ぷかぷかの今を映像で記録しておきたいと思うのです。

 《 いっそ「記録」は過去ではなく、未来に属していると考えたらどうだろう 》

 《 写真家はこういって「そう考えなければ、シャッターを切る指先に、いつも希望が込められてしまうことの理由がわからなくなる」と続ける。……家庭で淡々と子どもの日常を記録する母親のふるまいにも、役所で誰のためともなくこつこつ書類をとじる人の作業にも、きっと密やかな祈りが込められている。 》

 と、少し前の朝日新聞「折々のことば」にありました。

 未来への希望を込めた、密やかな祈りのような映画にしたいと思うのです。

 

 

●この記録は、障がいのある人もない人もお互い気持ちよく生きていける社会を実現するための手がかりになります。「障がいのある人たちと一緒に生きていきたい」という思いからぷかぷかはスタートしました。彼らとは一緒に生きていった方がいいよ、というメッセージを日々発信し続けました。ぷかぷかがこの5年間やってきたことは、すべて「一緒に生きていった方がいい」というタイトルの物語であり、その先には「お互い気持ちよく生きていける社会の実現」があります。それへの手がかりを探った5年であったように思うのです。

 この時代の閉塞感を打ち破るのは、ぷかぷかのメンバーさん達ではないか、という気が最近しています。「ぷかぷかが好き!」という人が増えている今、やはり救われるのは私たちの方ではないかと思ったりするのです。映画はですから、私たちを救うためのものでもあるのです。

 

 

●「この国には何でもある。ほんとうにいろいろなものがあります。だが、希望だけがない」(『希望の国のエクソダス』) 淋しいですが、実際そう思います。政治の劣化は目を覆うばかりです。「希望だけがない」。なんて淋しい言葉でしょう。なんて淋しい国にいるのでしょう。といって、絶望するわけにもいきません。私たちは日々、子どもたちと一緒に明日に向かって生きているわけですから。何よりも子どもたちの未来があります。
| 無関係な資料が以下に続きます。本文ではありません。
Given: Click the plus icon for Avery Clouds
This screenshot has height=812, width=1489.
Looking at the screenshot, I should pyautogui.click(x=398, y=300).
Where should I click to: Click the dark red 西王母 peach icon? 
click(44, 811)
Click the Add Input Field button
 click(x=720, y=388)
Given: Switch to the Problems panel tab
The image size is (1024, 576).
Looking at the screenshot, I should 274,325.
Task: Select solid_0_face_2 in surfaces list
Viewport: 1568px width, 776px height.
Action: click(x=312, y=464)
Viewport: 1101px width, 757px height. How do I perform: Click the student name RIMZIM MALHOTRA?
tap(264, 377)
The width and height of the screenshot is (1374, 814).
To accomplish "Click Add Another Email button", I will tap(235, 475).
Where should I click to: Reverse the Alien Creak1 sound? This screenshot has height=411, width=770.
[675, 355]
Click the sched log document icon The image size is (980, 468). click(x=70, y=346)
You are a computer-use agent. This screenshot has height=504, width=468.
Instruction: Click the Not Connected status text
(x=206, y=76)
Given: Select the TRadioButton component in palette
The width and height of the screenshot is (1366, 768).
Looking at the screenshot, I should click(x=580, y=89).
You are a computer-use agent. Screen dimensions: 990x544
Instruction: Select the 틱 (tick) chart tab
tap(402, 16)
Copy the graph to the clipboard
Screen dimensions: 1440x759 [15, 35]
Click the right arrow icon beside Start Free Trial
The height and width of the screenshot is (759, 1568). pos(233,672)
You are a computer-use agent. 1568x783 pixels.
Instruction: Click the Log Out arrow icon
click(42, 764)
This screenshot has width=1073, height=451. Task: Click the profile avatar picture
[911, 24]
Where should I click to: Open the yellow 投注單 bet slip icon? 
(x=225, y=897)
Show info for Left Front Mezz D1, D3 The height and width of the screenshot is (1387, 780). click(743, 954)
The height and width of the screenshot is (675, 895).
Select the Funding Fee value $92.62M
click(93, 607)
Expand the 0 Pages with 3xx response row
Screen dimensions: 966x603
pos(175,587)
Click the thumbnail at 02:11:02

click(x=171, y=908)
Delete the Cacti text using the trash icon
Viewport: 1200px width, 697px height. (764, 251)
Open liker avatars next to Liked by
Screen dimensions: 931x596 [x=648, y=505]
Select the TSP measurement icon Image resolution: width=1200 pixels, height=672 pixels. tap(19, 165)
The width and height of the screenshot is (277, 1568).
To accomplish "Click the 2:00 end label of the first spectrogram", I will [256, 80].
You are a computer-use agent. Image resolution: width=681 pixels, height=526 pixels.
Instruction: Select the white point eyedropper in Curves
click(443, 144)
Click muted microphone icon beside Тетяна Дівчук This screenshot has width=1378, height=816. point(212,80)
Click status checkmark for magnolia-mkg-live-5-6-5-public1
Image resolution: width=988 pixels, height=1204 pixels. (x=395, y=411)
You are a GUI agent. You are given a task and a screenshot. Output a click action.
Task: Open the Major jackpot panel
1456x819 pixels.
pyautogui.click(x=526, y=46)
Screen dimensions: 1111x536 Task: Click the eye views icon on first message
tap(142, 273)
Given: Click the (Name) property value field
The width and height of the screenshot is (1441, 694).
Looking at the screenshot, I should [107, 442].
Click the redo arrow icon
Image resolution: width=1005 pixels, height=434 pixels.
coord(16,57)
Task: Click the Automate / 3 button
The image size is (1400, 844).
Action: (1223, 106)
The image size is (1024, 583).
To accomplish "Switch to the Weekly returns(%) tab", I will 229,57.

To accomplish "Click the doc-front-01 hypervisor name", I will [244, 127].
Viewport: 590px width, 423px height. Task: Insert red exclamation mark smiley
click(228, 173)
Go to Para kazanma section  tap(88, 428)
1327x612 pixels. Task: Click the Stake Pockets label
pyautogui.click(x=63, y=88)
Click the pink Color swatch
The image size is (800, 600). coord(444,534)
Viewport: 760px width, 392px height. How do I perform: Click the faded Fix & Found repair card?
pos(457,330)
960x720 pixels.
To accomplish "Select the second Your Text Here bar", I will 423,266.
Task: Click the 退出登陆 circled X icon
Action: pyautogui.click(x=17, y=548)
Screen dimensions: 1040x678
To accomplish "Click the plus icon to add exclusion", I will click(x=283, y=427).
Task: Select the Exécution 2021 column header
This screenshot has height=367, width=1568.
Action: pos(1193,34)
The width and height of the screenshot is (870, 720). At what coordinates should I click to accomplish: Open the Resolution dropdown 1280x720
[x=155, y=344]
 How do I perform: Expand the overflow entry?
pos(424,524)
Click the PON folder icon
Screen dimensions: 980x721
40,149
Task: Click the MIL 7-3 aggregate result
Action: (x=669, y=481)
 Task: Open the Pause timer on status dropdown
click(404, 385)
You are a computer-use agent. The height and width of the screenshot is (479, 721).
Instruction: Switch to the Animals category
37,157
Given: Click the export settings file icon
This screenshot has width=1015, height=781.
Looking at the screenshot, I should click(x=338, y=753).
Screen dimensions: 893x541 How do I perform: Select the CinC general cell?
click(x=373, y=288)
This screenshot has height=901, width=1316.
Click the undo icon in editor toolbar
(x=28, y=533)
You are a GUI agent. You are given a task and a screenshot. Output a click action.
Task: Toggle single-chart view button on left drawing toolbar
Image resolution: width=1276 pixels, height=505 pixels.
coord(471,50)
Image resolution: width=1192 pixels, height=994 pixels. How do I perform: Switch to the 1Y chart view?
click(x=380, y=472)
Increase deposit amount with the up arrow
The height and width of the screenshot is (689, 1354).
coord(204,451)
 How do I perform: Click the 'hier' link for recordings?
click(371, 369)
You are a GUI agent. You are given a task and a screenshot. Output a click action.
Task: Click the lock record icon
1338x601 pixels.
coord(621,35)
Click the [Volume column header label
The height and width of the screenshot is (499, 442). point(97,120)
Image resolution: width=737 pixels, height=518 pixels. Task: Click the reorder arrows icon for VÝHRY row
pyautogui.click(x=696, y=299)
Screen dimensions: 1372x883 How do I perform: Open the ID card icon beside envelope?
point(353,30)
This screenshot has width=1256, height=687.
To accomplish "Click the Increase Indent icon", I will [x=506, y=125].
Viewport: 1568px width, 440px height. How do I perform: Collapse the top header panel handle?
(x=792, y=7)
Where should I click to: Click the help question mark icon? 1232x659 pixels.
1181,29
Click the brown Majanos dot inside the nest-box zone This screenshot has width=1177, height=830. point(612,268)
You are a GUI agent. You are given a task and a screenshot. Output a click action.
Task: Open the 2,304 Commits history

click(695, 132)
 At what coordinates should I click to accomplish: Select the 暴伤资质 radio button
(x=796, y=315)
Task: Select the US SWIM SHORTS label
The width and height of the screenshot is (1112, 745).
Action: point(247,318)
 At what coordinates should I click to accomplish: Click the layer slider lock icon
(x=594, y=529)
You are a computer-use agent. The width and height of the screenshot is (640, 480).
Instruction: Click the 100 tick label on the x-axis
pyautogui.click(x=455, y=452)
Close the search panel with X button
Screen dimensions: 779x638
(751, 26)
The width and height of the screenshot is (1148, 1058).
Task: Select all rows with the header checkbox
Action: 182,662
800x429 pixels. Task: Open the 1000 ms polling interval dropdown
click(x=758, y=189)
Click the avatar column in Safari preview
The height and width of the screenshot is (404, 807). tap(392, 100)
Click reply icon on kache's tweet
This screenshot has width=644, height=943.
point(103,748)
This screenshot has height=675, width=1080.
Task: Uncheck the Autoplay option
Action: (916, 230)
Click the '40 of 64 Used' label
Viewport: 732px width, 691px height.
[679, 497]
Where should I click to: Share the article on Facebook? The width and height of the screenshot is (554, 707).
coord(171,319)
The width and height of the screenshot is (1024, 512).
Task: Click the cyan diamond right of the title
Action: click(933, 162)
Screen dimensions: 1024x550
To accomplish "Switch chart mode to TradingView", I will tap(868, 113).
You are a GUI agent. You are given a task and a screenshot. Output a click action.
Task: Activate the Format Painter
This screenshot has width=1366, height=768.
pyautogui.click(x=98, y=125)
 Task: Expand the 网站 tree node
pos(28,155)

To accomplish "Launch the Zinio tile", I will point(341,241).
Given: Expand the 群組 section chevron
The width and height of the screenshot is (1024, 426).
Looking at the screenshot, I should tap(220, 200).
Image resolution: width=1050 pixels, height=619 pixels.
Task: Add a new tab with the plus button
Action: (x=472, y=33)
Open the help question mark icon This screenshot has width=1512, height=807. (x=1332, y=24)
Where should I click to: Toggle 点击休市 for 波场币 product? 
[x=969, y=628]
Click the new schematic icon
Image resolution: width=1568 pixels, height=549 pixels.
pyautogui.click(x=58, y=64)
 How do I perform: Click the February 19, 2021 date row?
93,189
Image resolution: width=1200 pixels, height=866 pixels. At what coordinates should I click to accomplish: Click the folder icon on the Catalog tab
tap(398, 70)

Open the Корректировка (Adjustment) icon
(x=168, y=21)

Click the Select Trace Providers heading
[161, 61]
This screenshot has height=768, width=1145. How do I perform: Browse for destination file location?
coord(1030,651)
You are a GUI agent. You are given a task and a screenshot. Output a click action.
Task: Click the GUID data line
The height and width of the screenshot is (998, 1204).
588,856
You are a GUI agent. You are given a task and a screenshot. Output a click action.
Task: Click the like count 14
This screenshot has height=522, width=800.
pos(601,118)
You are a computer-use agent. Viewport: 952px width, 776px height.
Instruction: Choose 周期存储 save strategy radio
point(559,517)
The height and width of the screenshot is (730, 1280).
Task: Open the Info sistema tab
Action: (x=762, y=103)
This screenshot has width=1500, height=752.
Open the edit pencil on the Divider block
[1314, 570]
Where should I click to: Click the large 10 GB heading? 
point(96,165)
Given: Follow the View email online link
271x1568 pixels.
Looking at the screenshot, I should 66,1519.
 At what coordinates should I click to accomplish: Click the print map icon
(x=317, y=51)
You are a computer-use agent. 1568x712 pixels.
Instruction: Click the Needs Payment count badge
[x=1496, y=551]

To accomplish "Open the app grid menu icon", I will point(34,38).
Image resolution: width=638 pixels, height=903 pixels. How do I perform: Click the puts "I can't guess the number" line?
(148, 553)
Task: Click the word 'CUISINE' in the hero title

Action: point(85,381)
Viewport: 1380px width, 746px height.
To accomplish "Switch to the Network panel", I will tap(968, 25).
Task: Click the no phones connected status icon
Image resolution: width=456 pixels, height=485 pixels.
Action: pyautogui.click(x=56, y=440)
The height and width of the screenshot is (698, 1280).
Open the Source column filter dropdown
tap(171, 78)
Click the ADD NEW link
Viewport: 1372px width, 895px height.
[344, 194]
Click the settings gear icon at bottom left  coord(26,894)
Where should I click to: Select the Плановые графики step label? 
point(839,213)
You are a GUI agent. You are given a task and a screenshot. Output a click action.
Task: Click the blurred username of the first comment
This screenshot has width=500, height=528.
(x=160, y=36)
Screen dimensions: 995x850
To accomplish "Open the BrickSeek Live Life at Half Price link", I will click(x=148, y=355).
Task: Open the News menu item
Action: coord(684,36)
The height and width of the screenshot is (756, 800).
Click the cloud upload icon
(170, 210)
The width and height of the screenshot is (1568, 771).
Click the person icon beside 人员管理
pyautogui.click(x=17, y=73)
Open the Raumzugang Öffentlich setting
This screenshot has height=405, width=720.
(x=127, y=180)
 国に希望が持てないなら、私たちで作っていくしかありません。子どもたちが希望の抱ける社会にしたいと思うのです。(7月にオペラ『ロはロボットのロ』を子どもたちにプレゼントしました。わくわくするような時間は、明日に向かっていくルエネルギーを生みます。明日に向かう希望を生みます。)

 

 ぷかぷかの記録映画には障がいのある人たちといっしょにどう生きていくのかということについて、未来に希望の持てる物語がいっぱい詰まっています。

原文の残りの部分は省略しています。